不一会儿,饭菜做好,一家三口外加项阳坐在四方桌前,看着一千多年前的饭菜,项阳欲哭无泪。粗瓷碗里盛的姑且说是米饭吧,可惜颜色发黑,还夹杂着些糠粒,一大碗汤怎么看都象是水里漂浮着几根树叶,就点青菜还好点,夹杂着点腊肉还能见点儿荤腥。

三娘很客气,还不断的给项阳夹菜,项阳是含着泪把一碗饭硬塞到肚皮里去的。

“阳子哥,你怎么哭了。”

“呜,太感动了,非亲非故的,大叔大婶对我这么好,叫我怎么报答你们呢。”项阳假装动情的说道。

“哎,多好的孩子啊,咋就给磕着了呢,没啥,找不到家人先在咱家这里住下,有我们一口吃的就有你吃的。文曲星,平时我们请还请不来呢。
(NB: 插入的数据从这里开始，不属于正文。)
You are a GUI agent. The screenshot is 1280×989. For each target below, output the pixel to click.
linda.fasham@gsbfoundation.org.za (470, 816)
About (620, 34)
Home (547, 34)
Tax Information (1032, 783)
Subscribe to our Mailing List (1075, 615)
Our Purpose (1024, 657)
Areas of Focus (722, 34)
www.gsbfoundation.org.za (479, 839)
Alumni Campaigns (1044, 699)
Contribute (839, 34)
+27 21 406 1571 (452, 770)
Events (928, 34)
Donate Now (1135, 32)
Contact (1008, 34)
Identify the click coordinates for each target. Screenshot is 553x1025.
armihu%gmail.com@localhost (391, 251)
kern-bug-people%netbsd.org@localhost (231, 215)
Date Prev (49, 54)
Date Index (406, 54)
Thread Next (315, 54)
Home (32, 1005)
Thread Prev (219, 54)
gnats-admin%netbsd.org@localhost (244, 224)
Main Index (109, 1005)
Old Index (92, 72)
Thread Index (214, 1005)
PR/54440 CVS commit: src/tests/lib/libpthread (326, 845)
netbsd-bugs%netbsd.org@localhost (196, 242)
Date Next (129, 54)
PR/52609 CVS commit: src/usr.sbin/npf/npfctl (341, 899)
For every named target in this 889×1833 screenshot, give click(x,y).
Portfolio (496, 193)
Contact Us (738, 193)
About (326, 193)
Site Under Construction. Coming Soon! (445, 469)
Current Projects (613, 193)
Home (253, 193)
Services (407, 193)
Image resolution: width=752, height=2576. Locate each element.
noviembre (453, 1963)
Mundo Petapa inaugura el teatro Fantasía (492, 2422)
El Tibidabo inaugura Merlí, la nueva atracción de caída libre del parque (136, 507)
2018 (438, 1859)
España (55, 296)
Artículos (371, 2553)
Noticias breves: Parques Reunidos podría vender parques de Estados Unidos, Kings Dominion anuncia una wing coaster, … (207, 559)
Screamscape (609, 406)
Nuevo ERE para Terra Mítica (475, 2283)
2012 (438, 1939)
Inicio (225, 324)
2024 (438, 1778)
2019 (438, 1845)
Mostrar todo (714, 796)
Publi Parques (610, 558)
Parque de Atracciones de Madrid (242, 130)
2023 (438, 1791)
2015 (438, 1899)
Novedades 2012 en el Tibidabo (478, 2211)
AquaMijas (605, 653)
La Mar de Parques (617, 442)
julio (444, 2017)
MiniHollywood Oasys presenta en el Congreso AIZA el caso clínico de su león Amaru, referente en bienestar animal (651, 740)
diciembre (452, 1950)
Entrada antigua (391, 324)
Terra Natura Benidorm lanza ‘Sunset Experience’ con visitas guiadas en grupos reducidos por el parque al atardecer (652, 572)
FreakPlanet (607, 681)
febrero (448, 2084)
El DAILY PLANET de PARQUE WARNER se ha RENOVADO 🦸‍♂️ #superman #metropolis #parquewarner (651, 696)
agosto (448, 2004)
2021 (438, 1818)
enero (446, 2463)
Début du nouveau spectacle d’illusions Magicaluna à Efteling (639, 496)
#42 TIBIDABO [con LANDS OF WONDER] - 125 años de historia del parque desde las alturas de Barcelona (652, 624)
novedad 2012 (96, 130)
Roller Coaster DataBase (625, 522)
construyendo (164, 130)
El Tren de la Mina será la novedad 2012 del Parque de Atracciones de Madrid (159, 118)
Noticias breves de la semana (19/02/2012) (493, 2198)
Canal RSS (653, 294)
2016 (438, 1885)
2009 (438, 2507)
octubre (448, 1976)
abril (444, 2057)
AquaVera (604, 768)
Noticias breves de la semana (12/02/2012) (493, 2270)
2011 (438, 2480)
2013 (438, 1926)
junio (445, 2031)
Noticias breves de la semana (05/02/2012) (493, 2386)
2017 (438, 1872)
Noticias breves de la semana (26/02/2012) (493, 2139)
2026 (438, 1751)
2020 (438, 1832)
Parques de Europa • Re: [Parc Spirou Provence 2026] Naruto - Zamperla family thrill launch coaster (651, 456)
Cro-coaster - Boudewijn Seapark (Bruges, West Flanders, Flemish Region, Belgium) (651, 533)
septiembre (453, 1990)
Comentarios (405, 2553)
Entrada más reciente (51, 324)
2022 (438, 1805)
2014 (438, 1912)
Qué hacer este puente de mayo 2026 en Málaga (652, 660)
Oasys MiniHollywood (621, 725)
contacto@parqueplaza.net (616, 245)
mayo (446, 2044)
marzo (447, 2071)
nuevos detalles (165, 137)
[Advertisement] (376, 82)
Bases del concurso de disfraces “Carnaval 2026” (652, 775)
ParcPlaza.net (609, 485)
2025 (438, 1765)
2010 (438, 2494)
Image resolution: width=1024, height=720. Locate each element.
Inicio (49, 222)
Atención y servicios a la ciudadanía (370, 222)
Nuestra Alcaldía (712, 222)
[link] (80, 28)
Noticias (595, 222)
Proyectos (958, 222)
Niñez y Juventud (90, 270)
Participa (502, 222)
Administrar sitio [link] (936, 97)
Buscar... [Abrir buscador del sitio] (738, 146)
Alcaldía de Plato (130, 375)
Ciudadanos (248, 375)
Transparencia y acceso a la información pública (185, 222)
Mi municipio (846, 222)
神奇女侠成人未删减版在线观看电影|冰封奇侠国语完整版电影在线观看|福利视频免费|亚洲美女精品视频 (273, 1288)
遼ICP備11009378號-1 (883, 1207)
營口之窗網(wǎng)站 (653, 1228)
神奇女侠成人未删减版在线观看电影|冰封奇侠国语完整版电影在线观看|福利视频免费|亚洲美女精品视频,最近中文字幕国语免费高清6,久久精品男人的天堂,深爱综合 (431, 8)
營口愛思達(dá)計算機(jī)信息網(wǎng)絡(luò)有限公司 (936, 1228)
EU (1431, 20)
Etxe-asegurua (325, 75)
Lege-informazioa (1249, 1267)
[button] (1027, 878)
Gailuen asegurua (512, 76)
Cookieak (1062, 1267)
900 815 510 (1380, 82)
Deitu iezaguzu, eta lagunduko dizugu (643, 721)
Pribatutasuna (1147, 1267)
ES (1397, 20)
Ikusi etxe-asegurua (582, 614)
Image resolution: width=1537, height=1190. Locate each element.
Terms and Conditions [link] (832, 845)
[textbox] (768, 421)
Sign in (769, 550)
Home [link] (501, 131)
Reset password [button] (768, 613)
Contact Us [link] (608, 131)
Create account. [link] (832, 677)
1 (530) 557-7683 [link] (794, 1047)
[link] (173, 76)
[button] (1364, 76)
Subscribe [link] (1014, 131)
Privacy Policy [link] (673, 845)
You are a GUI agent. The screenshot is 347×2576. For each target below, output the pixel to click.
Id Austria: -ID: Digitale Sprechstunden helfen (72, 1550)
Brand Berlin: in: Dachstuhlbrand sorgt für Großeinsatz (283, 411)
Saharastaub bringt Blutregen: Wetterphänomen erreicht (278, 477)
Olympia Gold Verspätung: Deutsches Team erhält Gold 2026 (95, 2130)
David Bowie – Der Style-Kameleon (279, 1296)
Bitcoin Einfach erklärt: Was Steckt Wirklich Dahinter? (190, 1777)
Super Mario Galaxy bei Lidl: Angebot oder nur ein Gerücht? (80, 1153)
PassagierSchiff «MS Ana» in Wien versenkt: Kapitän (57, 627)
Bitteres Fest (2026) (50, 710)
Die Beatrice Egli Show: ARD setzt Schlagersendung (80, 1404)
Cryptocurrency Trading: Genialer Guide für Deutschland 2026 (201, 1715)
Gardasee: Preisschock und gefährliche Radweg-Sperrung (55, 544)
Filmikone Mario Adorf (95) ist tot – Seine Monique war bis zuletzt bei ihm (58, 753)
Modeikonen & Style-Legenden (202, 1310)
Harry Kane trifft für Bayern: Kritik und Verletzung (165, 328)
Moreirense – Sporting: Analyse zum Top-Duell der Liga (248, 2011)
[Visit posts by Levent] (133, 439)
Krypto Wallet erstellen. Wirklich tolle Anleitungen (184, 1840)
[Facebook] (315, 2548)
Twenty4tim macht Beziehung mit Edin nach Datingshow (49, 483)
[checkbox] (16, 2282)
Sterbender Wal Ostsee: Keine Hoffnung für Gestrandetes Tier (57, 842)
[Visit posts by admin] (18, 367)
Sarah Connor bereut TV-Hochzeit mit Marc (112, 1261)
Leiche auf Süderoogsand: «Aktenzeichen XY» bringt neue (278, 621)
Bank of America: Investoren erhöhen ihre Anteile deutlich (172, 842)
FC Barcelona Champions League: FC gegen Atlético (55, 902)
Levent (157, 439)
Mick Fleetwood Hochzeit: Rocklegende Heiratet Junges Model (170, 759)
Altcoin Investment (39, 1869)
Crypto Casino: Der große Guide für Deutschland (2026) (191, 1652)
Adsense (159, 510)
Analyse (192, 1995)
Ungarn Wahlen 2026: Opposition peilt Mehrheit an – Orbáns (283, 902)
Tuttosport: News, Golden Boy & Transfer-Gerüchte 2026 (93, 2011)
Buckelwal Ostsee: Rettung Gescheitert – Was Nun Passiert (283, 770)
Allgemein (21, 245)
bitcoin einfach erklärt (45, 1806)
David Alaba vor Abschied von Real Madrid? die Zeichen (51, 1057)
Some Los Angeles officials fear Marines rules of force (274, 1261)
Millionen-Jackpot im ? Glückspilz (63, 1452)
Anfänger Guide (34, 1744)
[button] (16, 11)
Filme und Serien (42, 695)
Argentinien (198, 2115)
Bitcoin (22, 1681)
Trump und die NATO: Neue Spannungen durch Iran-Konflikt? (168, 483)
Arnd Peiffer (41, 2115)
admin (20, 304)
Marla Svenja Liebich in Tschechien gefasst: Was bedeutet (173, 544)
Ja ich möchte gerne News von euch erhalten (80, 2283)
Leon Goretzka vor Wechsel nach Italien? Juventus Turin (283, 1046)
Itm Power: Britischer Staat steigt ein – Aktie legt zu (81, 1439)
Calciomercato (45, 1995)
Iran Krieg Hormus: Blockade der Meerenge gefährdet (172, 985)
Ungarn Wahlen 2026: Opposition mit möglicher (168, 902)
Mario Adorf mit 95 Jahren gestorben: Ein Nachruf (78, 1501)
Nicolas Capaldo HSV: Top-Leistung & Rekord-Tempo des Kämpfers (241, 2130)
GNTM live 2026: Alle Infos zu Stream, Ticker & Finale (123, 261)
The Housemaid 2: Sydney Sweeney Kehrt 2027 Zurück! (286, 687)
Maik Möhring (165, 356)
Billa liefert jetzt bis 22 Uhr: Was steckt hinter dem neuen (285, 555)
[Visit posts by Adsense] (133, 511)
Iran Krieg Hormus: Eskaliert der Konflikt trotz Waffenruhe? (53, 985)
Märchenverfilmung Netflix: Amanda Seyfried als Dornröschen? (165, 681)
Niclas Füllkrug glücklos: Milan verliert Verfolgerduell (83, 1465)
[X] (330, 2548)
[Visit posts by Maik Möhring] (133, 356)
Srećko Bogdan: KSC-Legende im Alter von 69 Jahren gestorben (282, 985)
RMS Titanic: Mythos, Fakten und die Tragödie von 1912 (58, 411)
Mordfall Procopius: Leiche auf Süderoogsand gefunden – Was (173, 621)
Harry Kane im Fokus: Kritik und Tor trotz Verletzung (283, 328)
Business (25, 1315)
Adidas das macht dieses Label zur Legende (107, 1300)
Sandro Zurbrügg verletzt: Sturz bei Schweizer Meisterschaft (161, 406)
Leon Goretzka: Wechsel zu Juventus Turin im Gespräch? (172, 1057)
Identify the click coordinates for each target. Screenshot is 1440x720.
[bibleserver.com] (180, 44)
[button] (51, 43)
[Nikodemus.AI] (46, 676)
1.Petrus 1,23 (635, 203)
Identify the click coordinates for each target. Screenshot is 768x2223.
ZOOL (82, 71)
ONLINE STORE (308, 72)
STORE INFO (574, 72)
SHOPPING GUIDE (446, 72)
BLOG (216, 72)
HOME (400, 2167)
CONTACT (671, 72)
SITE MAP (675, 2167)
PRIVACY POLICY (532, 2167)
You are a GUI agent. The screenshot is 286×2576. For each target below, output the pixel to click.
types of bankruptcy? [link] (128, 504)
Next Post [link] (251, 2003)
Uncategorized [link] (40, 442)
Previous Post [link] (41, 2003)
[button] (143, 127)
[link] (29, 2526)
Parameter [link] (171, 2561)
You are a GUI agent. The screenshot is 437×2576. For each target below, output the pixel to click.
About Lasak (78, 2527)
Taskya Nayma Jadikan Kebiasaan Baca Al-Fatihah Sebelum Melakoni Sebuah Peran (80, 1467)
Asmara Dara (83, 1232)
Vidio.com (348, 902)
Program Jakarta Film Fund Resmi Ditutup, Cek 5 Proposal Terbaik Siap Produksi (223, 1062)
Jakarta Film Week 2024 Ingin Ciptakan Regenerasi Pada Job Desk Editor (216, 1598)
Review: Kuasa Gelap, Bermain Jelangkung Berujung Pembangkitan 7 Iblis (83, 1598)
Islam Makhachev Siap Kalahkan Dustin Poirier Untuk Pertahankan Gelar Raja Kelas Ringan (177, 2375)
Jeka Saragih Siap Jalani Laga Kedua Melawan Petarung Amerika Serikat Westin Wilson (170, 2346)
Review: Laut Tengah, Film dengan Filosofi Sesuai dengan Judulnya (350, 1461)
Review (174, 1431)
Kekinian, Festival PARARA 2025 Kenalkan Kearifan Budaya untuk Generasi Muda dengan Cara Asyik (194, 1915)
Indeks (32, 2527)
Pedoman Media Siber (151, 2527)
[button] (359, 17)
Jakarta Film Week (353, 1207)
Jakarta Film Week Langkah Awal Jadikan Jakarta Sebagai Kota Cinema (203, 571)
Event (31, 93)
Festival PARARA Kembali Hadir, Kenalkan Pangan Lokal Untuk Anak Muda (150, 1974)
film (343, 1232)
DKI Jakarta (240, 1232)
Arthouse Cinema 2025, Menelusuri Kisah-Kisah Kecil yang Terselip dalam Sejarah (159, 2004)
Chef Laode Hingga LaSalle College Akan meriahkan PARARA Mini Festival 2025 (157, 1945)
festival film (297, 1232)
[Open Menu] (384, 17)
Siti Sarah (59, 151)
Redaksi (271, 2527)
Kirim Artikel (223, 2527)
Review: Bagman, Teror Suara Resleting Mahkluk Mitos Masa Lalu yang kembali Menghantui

”三娘仿佛被感动了安慰道。

“你婶说的对,要不嫌咱家穷就先住下。叔以前当过兵,是个粗人,蒙你叫声叔,叔心里高兴。二丫他哥死得早,今天看他这么高兴我也开心。”焦大也是个实诚人,颇有些动情道。

项阳反到有点不好意思,他只是嫌饭菜难吃而已,这么欺骗老实人,会不会遭雷劈啊。 “轰”外头一声惊雷,七月的天,说变就变。

“二丫,赶紧把衣服收回来,看来要变天了。”三娘道。

项阳哆嗦了下,瘆得慌。

吃完饭后,项阳无聊的躺在原本是焦大夫妻二人的床上,焦大很热情的非要让项阳睡主屋,让他再次体验了一把古人的热情好客。

“噗”项阳猛然间放了一个响屁,然后就感觉到肚子里翻江倒海,看来自己这个现代人的胃还适应不了古人的食物啊,捂着肚子往外奔去。

“阳子哥,你要去哪里。”迎面碰上二丫。

“人有三急。”项阳急道。

“阳子哥说话就是好听,毕竟是读过书的。什么是三急啊?”二丫还磨磨蹭蹭道。

“他奶奶的,就是拉屎,我要拉屎。”项阳急着吼道。

“哦,跟我来,茅房后面。”二丫把项阳领到一篱笆围着的茅坑,项阳钻进去后迫不及待的解决着生理问题。

蹲了会儿后,他突然想起一个问题,这见鬼的地方,没手纸。

“二丫,你们这里拉完了怎么解决的那个屁股问题的。”项阳向篱笆外的二丫问道,这次他没文绉绉的掉书袋子。

“哦,用这个,来,阳子哥,给你厕筹,很舒服的哦。”二丫从篱笆缝里塞进一手指长的宽竹片,顶头有圆角,上面黑乎乎的颜色很是可疑。

“哦,天哪,谁再他妈说回到古代有多风光无限,我要打得他连他妈都不认得。”项阳拿着竹片欲哭无泪。